The event was designed to be as safe and socially distant as possible. Students were encouraged to bring blankets and snacks — in addition to the snacks provided by SOAR — and to use the open space available to remain six feet apart from other groups. SOAR members also repeatedly instructed attending students to continue to wear their masks when not eating or drinking. Charger Times reporters at the event didn’t notice any failure to comply with these instructions on the part of any students in attendance.
According to the Coordinator for Civic Engagement and Leadership William Hargrove, who helped plan the event, the goal was to reach out to more students and to have UAH classified as a Voter Friendly Camus through NASPA and the Campus Vote Project. According to Hargrove, about 80 students attended the event. SOAR representatives reminded the audience to vote and handed out flyers with information about voter registration and vote-by-mail.
As college-age voters are a substantial demographic, projects such as Voter Friendly Campus and SOAR strive for greater civic engagement and education while being strictly non-partisan. “SOAR has big plans for civic engagement programming moving into next semester and onward,” Hargrove says. “The civic engagement programming has really taken off over the last year with the creation of book clubs, individual programming, and service opportunities; however, SOAR plans to create an environment on campus that finds a place for every student to plug into civic engagement in some way.”

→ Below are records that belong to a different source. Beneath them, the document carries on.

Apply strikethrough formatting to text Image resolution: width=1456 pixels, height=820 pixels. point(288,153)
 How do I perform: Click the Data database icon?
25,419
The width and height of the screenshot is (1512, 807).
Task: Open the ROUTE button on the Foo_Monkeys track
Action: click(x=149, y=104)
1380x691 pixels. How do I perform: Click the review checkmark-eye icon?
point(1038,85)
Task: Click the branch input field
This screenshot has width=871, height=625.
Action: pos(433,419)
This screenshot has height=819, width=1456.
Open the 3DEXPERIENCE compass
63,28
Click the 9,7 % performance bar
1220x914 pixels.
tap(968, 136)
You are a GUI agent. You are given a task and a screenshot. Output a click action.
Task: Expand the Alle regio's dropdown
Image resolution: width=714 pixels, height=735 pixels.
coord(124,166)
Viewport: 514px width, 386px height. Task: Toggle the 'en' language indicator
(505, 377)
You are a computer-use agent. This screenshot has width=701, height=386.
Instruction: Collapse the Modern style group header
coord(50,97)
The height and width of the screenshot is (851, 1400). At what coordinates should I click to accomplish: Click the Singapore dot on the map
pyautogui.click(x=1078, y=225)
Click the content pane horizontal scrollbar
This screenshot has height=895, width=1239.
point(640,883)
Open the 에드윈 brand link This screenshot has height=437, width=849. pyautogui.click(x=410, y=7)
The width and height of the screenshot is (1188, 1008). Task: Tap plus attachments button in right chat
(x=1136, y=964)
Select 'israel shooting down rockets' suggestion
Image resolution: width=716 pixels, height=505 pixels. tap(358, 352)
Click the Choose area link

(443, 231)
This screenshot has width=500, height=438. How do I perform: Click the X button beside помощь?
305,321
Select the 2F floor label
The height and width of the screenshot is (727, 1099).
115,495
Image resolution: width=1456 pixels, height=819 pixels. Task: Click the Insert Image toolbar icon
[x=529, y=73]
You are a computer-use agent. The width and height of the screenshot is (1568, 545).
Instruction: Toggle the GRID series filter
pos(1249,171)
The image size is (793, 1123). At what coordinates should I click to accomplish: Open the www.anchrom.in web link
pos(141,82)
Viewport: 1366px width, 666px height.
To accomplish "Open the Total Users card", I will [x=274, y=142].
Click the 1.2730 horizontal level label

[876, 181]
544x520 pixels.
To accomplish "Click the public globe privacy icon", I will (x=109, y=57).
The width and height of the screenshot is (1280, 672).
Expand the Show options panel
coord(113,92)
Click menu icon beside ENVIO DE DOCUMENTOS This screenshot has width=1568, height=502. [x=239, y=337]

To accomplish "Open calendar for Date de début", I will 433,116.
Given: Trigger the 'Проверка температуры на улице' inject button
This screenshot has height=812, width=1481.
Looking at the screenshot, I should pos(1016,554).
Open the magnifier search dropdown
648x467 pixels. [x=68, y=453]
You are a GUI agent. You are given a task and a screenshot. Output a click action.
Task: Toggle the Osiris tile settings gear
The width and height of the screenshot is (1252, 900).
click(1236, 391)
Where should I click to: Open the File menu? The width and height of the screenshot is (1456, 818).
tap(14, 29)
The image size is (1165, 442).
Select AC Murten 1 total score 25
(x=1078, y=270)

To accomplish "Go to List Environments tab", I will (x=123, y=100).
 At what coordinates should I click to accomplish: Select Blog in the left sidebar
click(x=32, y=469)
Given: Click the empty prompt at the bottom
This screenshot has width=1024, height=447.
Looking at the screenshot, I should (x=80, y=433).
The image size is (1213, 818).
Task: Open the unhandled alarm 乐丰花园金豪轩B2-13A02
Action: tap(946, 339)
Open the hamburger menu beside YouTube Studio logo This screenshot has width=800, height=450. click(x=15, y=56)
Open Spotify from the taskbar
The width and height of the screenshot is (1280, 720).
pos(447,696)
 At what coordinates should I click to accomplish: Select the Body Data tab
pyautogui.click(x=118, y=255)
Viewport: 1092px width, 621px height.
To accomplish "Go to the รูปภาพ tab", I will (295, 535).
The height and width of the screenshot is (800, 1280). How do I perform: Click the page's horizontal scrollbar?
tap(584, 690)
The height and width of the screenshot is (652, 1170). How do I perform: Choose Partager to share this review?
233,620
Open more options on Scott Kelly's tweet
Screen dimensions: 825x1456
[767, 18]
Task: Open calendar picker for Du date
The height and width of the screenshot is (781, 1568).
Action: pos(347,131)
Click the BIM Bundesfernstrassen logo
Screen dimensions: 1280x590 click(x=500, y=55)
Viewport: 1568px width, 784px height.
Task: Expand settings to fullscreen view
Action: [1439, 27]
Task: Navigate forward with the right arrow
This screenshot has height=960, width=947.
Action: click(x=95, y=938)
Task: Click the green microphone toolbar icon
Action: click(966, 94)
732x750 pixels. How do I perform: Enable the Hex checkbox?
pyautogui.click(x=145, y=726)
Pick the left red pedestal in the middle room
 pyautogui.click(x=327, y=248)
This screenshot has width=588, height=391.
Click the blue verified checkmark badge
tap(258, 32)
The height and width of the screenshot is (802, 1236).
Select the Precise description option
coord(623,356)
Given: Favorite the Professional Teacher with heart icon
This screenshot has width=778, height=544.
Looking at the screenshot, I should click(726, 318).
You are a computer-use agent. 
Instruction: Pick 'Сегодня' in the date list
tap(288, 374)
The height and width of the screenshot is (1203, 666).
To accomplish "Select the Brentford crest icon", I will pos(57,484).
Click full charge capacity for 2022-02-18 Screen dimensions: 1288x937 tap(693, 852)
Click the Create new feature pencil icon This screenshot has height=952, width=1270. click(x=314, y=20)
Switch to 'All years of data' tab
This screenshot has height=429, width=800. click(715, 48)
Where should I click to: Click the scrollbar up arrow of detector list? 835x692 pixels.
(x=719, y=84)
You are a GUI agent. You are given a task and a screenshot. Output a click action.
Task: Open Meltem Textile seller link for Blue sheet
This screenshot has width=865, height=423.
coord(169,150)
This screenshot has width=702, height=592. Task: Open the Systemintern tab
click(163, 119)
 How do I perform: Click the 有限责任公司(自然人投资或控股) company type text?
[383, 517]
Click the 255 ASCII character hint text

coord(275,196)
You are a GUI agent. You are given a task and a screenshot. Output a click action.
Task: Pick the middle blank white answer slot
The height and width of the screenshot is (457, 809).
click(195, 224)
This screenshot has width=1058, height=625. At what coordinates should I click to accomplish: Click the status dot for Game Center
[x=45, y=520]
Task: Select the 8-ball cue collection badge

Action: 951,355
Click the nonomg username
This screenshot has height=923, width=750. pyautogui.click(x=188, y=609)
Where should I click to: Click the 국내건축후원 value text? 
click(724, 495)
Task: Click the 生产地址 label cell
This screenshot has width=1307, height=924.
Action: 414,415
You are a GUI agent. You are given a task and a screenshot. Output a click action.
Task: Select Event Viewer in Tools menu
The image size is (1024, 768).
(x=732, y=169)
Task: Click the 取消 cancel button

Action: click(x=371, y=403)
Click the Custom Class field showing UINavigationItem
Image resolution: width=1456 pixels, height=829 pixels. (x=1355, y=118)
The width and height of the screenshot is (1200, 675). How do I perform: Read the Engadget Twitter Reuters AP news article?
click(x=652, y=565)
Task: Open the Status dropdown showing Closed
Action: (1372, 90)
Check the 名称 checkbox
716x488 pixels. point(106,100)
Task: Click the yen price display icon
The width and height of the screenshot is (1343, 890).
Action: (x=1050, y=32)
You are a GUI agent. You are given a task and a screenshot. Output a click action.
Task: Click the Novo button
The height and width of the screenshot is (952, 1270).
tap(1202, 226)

Charger Times reporters noted a substantial turnout for supporters of both President Donald Trump and former Vice President Joe Biden. Members of the audience regularly cheered both candidates and laughed at certain noteworthy moments, but there didn’t seem to be much tension among the fortunately socially distant groups.
SOAR has previously hosted events such as talks on protesting, Netflix parties for relevant documentaries, and a recent town hall with Alabama Senator Doug Jones. According to Hargrove, there will be other events scheduled to boost voter engagement; notably, on election day there will be what Hargrove describes as a socially distant tailgate or a “Trail of Treats” between UAH and Trinity Presbyterian Church, the local polling location. There had been a plan to also screen the second presidential debate on the lawn, but the debate itself has been cancelled.
Hargrove has expressed his hope that events such as these will increase voter participation. “Voter education is one of three foundational components of SOAR’s Voter Friendly Campus Plan,” he explains. “The other pieces are voter registration and voter turnout. Through our voter registration efforts this semester in collaboration with entities across campus we have registered 261 voters.”
Update: This article originally mistakenly called SOAR an SGA-affiliated organization; it is in fact student-run and independent from SGA.